Или много ли добавит иллюстрация стихотворению «Крокодил», и созвучному маршаковскому и совершенно оригинальному, да ведь и написанному раньше?
 
Я угрюмый крокодил
И живу в зверинце.
У меня от сквозняка
Ревматизм в мизинце.
 
Каждый день меня кладут
В длинный бак из цинка,
А под баком на полу
Ставят керосинку.
 
Хоть немного отойдешь
И попаришь кости...
Плачу, плачу целый день
И дрожу от злости...
 
На обед дают мне суп
И четыре щуки:
Две к проклятым сторожам
Попадают в руки.
 
Ах, на нильском берегу
Жил я без печали!
Негры сцапали меня,
С мордой хвост связали.
 
Я попал на пароход...
Как меня тошнило!
У! Зачем я вылезал
Из родного Нила?..
 
Эй, ты, мальчик, толстопуз, -
Ближе стань немножко...
Дай кусочек откусить
От румяной ножки!
 
 
Вообще с Маршаком, на мой взгляд, у Саши Чёрного не меньше общего, нежели с Чуковским, и не только в стихах, но и в прозе.
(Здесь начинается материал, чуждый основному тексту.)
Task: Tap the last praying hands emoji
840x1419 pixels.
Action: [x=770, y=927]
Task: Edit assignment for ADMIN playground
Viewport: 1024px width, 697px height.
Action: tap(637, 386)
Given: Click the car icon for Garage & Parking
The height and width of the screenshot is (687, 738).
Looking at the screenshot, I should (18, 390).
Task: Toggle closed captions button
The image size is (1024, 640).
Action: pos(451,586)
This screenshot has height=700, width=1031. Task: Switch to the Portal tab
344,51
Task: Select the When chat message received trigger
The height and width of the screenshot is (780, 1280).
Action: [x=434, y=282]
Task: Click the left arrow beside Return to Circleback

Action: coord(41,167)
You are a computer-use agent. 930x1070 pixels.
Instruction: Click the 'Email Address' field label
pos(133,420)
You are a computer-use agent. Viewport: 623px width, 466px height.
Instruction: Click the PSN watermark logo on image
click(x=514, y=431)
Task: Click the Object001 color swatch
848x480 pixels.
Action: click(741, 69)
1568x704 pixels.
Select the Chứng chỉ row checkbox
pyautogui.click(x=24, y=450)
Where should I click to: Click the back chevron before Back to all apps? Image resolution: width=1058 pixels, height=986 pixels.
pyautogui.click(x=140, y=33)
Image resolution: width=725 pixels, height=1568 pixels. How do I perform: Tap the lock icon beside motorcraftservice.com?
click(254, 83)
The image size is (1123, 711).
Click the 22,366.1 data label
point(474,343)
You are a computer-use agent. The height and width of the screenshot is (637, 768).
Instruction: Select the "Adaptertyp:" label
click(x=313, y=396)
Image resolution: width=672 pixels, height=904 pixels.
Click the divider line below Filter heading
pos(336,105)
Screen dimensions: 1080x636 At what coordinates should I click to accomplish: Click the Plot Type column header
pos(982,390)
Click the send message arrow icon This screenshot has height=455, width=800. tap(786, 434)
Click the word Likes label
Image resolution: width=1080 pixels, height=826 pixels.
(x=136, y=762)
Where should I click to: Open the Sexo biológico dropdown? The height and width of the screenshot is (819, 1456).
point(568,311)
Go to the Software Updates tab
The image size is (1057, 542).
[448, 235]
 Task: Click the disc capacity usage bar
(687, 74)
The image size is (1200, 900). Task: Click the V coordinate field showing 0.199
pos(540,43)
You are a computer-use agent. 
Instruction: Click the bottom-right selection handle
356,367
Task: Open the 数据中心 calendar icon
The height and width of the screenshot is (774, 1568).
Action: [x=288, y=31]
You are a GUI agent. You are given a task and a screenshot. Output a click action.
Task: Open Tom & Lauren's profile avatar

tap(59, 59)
Не знаю, читал ли в эмиграции Александр Михайлович детские стихи Самуила Яковлевича и Корнея Ивановича, а вот они, скорее всего, с текстами Саши Чёрного знакомились, хотя бы очень выборочно и бегло. Ничуть не ставя под сомнение оригинальность и гениальность детских стихов Маршака и Чуковского, я говорю здесь только о влиянии и взаимовлиянии, что для литературы не только естественны, но и необходимы. Помните, мы не раз говорили с вами о том, что литература чаще порождается именно литературой, а не жизнью, ибо литература – мир виртуальный, великая же литература – виртуальный мир с открытыми порталами в реальную жизнь.
 
Вот и в таких рассказах Саши Чёрного, как «Невероятная история», «Самое страшное» или «Голубиные башмаки» литературные созвучия вполне явственны – не только с южанами Маршаком и Чуковским, но и с москвичом Куприным. Кстати, Куприны и Гликберги долгие годы дружили семьями, несмотря на немалую разницу в возрасте – Саша Чёрный был значительно моложе автора «Поединка» и «Гранатового браслета».
 
Если с Куприным Чёрного роднит в немалой мере общность биографии, то с Чуковским еще и псевдонимы, вытеснившие подлинные имена. Настоящее, точнее паспортное имя Чуковского – Николай Васильевич Корнейчуков. А если по правде, то должен был бы он зваться Николаем Эммануиловичем Левенсоном. Писателя же не Левенсон, ни Корнейчуков не устроили, и он придумал себе третье имя – Корней Иванович Чуковский, каковое и приросло к нему как родное. И к нему, и к его детям – тоже писателям. В те годы вообще псевдонимы были очень популярны, в том числе и прилагательные. Был ведь не только Саша Чёрный, но и Андрей Белый (настоящее имя – Борис Николаевич Бугаев), тоже известный поэт, а впоследствии и романист. Были стихотворцы Демьян Бедный и Михаил Голодный. Был, наконец, а точнее – раньше всех, и Максим Горький (в миру - Алексей Максимович Пешков).
 
Но мы отвлеклись, хотя, согласитесь, тема литературных псевдонимов очень интересна. В ближайшее время в «Русском Доме» должно выйти научное издание, посвященное псевдонимам в культуре русской эмиграции. Если мне удастся с ним познакомиться, я непременно расскажу вам о нем.
 
А сейчас нам пора прощаться. Надеюсь, первое знакомство с замечательным человеком и превосходным автором вас заинтересовало. Следующий ход – ваш, библиотека открыта каждый день, да и в магазинах теперь книги Саши Чёрного, слава Богу, не редкость. А впереди у вас зимние каникулы, значит, самое время устроиться вечерком с книжкой на коленях и четвероногим другом у ног и почитать ему вслух «Дневник фокса Микки».